Creamy Roasted Red Pepper Soup

(from castro15’s recipe box)

Categories: Soup

Ingredients

  • Soup:
  • 2 tbsp salted butter
  • 2 tbsp olive oil
  • 3 garlic cloves, minced
  • 1 medium yellow onion, chopped
  • 2 tsp fresh oregano, minced, plus more for topping
  • 1 medium russet potato, peeled and chopped
  • 2 16-oz. jars roasted red peppers, drained and chopped
  • 2 tbsp tomato paste
  • 1 tsp kosher salt, plus more to taste
  • 1/2 tsp black pepper
  • 1/2 cup white wine
  • 4 cups vegetable broth
  • 1/2 cup heavy cream
  • Shredded Parmesan, for topping
  • Roll-Ups
  • 12 slices soft wheat sandwich bread
  • 12 slices American cheese
  • 3 to 4 tbsp salted butter

Directions

  1. For the soup: Heat the butter and olive oil in a Dutch oven over medium heat. Add the garlic, onion and oregano and cook, stirring, until the onion begins to soften, about 3 minutes. Add the potato and roasted red peppers and stir. Cook until the potato begins to soften, about 4 minutes. Stir in the tomato paste and let cook for a minute or two. Sprinkle in the salt and pepper and turn up the heat to medium high.
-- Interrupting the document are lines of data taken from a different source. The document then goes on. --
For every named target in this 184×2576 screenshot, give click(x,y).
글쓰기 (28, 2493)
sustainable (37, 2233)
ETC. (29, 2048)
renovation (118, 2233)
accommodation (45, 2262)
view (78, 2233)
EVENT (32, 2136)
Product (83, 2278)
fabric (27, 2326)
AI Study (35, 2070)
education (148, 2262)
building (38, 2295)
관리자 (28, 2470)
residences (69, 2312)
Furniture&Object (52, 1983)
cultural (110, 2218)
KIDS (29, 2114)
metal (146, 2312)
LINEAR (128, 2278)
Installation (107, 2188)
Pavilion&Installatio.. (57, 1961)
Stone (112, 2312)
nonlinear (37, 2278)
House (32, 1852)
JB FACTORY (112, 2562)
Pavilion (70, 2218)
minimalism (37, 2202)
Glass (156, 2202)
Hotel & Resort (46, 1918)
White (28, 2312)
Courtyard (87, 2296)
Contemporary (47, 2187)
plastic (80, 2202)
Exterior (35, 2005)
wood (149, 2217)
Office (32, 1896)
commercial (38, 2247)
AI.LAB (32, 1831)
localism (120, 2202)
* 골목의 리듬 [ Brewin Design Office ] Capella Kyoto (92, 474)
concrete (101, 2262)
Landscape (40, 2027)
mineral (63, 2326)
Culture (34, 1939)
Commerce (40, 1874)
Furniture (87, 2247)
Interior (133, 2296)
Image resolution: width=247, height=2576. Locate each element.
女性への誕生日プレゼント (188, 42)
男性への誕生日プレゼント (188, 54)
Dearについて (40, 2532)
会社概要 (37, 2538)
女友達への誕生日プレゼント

  2. Add the wine and simmer until reduced, about 2 minutes. Add the vegetable broth. Bring to a gentle boil, then reduce the heat to medium low and simmer until the vegetables are very tender, 18 to 20 minutes. Puree with an immersion blender.

  3. Return the soup to a simmer and stir in the cream. Adjust the seasonings.

  4. For the roll-ups: Cut the crusts off the bread and use a rolling pin to flatten. Lay a slice of cheese on each slice of bread and tightly roll up.

  5. Melt 2 tbsp butter in a large skillet over medium-low heat. Add a few roll-ups seam-side down and cook, turning, until golden, about 5 minutes. Transfer to a plate and repeat with more butter and the remaining roll-ups. Top the soup with shredded Parmesan and oregano and serve with the roll-ups.